What to work on
Copy every line from the records below that carries the word "computer".

------------------------------------

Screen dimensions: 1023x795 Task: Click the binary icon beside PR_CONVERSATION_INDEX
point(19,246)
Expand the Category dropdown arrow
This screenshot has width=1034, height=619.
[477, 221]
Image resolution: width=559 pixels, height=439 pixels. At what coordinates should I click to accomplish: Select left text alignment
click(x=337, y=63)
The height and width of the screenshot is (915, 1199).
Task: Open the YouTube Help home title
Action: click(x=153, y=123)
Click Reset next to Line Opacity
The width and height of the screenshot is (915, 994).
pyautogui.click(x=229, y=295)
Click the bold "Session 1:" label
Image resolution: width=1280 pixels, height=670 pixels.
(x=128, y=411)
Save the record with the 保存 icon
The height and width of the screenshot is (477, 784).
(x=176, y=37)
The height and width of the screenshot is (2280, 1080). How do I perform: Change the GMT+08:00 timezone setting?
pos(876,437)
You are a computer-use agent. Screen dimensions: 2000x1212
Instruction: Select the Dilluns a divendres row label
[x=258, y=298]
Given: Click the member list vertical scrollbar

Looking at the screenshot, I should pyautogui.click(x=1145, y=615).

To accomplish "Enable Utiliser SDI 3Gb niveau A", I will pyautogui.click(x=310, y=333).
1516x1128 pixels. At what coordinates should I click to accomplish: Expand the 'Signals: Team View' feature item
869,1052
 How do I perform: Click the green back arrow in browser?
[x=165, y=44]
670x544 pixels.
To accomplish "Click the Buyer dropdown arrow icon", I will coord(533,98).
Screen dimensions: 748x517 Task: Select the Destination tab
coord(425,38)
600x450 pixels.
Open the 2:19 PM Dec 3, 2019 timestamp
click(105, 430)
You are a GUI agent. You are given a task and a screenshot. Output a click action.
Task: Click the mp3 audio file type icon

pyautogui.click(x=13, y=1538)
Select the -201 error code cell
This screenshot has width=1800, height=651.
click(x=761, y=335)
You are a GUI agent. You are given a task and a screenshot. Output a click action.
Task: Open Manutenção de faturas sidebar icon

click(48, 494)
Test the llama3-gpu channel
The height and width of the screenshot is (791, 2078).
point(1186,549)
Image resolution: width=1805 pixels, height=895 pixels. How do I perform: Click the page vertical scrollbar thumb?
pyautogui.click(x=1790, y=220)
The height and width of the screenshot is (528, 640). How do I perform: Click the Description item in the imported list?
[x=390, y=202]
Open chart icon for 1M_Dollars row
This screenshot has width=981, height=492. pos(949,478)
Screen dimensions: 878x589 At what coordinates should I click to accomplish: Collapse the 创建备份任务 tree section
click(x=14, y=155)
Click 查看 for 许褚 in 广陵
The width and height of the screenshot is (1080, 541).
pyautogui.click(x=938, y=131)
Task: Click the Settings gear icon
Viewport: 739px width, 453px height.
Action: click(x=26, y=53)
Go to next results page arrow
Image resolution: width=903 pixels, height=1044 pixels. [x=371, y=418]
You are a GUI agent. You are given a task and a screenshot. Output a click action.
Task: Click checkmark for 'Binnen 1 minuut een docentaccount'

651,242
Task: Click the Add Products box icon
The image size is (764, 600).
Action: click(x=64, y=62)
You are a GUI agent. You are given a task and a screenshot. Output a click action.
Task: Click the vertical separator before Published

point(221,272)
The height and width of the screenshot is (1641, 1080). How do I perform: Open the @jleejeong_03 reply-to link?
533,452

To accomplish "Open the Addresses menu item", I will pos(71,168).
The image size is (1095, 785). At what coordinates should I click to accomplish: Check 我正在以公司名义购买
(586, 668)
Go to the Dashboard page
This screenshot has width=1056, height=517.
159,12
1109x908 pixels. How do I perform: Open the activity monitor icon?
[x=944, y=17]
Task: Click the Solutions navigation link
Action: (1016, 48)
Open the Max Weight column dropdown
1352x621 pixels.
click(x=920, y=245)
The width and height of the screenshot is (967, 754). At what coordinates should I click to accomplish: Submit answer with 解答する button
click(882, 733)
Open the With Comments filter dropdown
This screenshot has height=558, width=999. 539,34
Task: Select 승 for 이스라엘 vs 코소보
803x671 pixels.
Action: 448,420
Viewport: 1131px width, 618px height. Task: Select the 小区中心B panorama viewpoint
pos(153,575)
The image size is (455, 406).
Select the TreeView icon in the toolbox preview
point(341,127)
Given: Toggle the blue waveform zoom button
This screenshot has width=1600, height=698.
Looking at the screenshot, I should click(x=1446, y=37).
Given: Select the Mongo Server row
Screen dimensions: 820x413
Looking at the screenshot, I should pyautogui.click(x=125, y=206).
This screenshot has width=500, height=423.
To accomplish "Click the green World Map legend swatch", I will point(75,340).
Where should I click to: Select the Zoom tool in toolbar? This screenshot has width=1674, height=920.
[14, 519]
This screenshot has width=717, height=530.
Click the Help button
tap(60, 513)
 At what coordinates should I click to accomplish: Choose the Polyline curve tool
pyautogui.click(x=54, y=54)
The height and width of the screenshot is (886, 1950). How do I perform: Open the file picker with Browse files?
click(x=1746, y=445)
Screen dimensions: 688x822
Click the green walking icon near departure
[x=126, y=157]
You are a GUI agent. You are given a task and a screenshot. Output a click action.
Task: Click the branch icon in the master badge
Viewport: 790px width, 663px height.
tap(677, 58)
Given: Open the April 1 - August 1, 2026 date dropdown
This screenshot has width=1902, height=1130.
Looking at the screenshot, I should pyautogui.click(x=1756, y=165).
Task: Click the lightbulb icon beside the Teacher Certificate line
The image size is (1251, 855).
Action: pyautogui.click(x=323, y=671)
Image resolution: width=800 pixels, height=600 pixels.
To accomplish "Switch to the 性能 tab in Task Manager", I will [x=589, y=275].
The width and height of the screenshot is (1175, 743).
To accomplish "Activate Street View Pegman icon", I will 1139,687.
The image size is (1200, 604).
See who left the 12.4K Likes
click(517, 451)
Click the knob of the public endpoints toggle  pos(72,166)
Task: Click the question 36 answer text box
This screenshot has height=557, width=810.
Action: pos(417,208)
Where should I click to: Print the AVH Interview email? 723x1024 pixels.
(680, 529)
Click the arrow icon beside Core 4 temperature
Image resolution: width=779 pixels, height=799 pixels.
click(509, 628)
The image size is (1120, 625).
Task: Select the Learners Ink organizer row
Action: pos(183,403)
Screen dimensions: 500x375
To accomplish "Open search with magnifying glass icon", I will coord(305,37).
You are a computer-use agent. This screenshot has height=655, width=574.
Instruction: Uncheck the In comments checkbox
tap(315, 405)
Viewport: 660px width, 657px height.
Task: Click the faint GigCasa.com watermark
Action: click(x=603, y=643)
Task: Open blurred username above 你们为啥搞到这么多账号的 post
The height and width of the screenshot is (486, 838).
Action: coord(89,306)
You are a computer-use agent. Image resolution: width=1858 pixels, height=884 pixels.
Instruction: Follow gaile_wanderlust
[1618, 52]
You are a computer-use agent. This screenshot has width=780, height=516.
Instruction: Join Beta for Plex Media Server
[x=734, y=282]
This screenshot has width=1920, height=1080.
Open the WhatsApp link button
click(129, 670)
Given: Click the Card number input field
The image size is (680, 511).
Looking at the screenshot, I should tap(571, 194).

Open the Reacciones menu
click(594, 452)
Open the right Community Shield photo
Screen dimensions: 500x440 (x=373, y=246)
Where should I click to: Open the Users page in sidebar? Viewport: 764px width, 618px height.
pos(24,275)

------------------------------------

Problem solution
You are a computer-use agent. Screen dimensions: 2000x1212
You are a computer-use agent. This screenshot has height=655, width=574.
You are a computer-use agent. Image resolution: width=1858 pixels, height=884 pixels.
You are a computer-use agent. This screenshot has width=780, height=516.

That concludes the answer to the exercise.